TO DO |
1 - From the article on McQueen's wardrobe, list every brand whose garment McQueen is said to have worn in the paragraph beginning "Backstage photos from the shows of that era."
2 - Print the stretch of the article on McQueen's wardrobe from "But McQueen’s personal" through "and the media.", reproducing it word for word.
====== TEXT PROVIDED ======
The McQueen wardrobe we don’t see
Notably absent from the selection is Comme des Garçons, notoriously McQueen’s favorite brand. Speaking with David Bowie in 1996, he said: «My favorite designer, though, is Rei Kawakubo. She’s the only one I buy, the only clothes I buy for myself are Comme des Garçons. Last year I spent about £1,000 (I shouldn’t say this) on Comme des Garçons men’s clothes». Just the following year he would walk for Comme des Garçons during the FW97 show, while a mention in Vogue notes that he was among the guests at the brand’s SS99 show.
But McQueen’s personal style in the 1990s, that is, in his student phase, was far less clean and polished than what the Kerry Taylor auction selection might suggest. A late-1990s article in the Daily Telegraph, quoted by Another Magazine, described him like this: «tousle-haired, unshaven, [he was] wearing a strange conglomeration of what turned out to be a Comme des Garçons shirt and ‘Bosnian’ combat pants.» And here we get to the point: in the earliest and most incisive phases of McQueen’s career, his very disheveled style was a kind of trademark, in line with the abrasive attitude of the young Lee, suggesting a calculated rebellion against the formality of fashion. In the early stages of his career, the press loved to portray him as the son of an East End taxi driver who miraculously emerged from the underbelly of London to shock audiences, critics, and the media.
Backstage photos from the shows of that era and the designer in his free time clearly give us this image: Adidas tracksuits, Nike sneakers, jeans and sleeveless tops, worn-out plaid shirts or old T-shirts. However, there are also more formal elements, such as the Saint Laurent sweater worn for the finale of Joan or the Ralph Lauren plaid shirt seen at the finale of The Overlook, as well as the Burberry shirt that author Andrew Wilson recalls from the Givenchy days.
But the descriptions from his biographies help even more. In Gods & Kings, Dana Thomas says he wore worn-out T-shirts and jeans both during his days on Savile Row and at London Fashion Week in ’93. On his first day at CSM, he is remembered with raver bell-bottom jeans and a vintage baseball jacket. In Andrew Wilson’s Blood Beneath the Skin, however, there are more varied references.
====== RECORD EXTRACTS ======
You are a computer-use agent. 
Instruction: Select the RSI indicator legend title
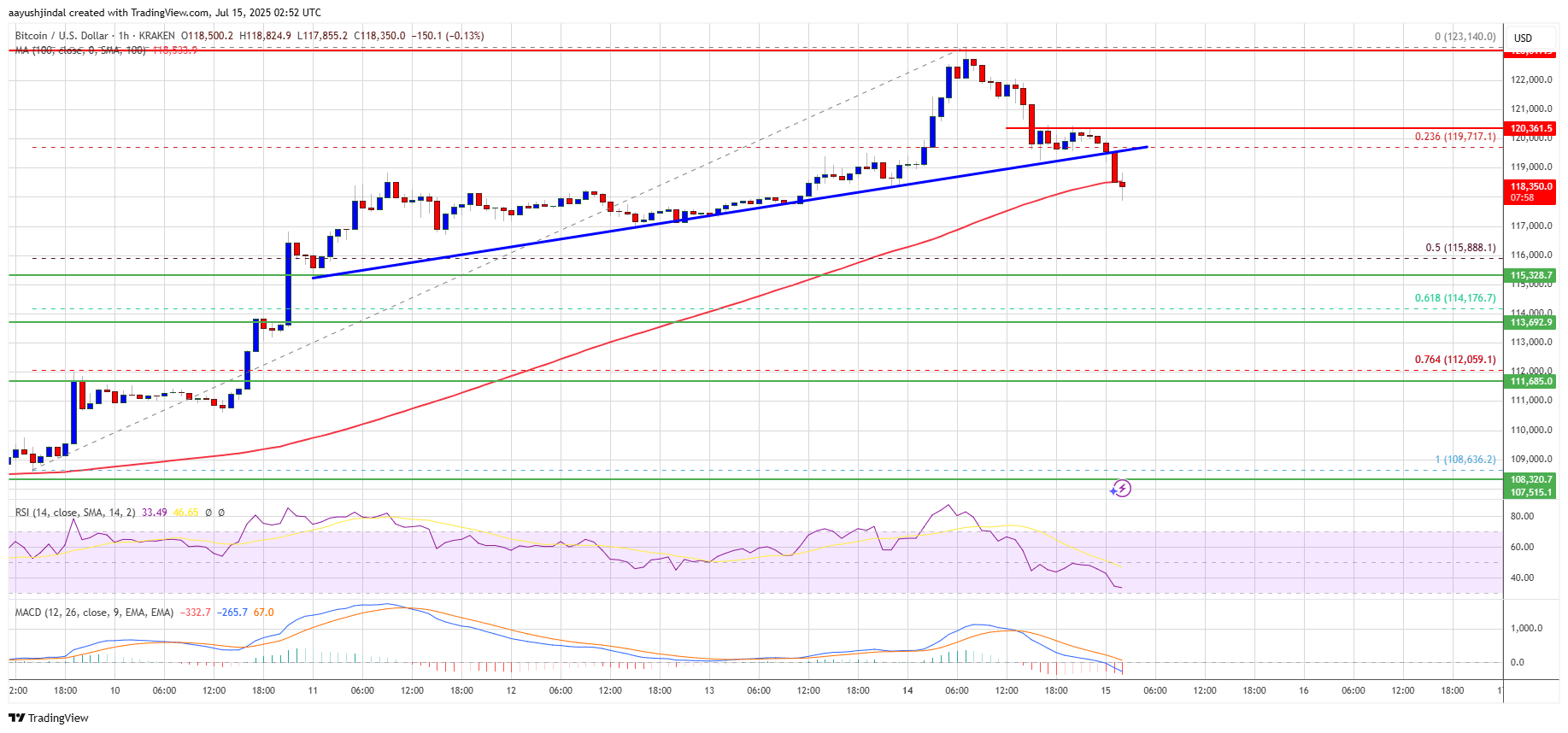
======
====== RECORD EXTRACTS ======
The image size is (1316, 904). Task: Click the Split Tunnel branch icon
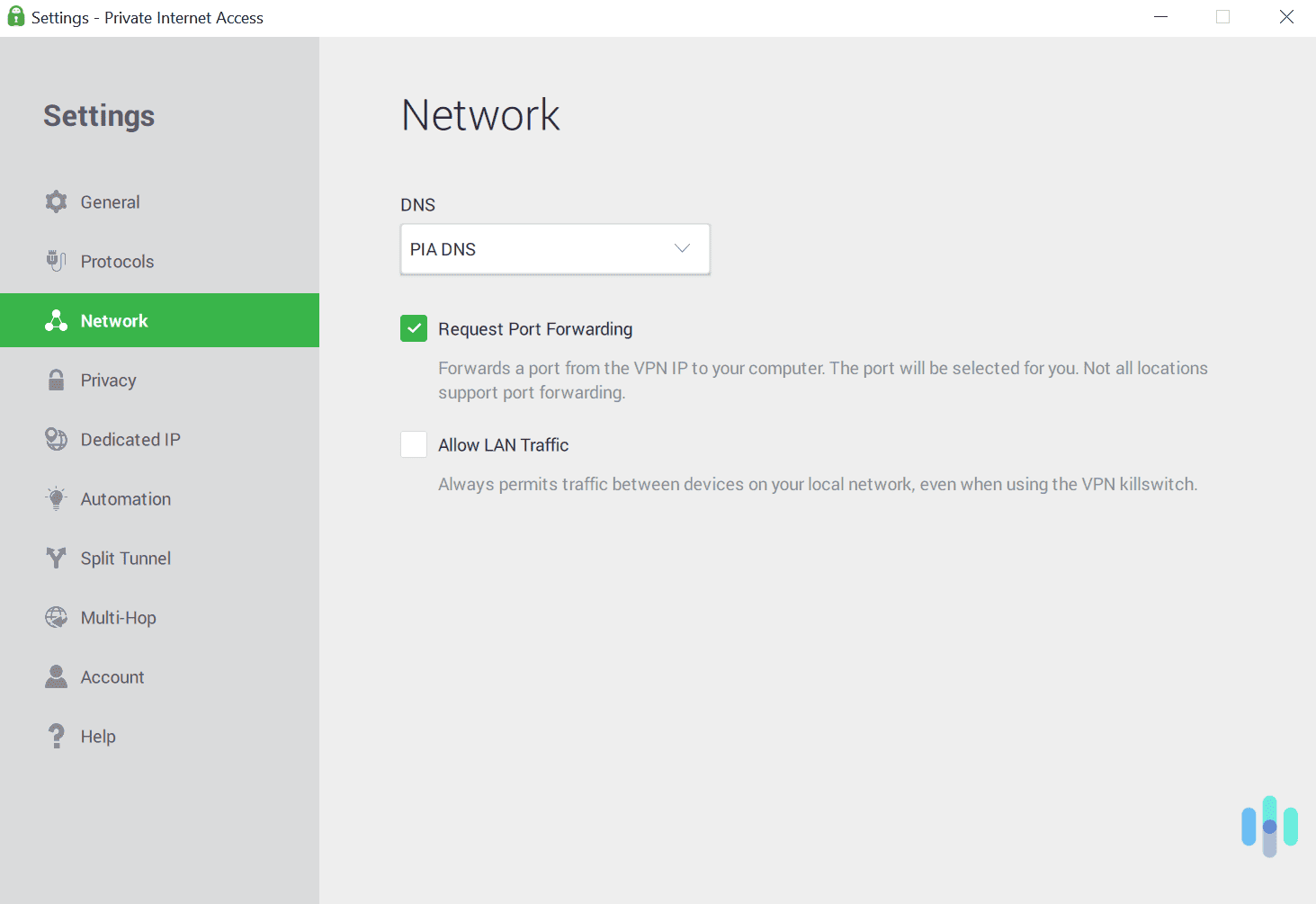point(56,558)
======
PER-TASK ANSWERS |
1 - Adidas, Nike, Saint Laurent, Ralph Lauren, Burberry

2 -
But McQueen’s personal style in the 1990s, that is, in his student phase, was far less clean and polished than what the Kerry Taylor auction selection might suggest. A late-1990s article in the Daily Telegraph, quoted by Another Magazine, described him like this: «tousle-haired, unshaven, [he was] wearing a strange conglomeration of what turned out to be a Comme des Garçons shirt and ‘Bosnian’ combat pants.» And here we get to the point: in the earliest and most incisive phases of McQueen’s career, his very disheveled style was a kind of trademark, in line with the abrasive attitude of the young Lee, suggesting a calculated rebellion against the formality of fashion. In the early stages of his career, the press loved to portray him as the son of an East End taxi driver who miraculously emerged from the underbelly of London to shock audiences, critics, and the media.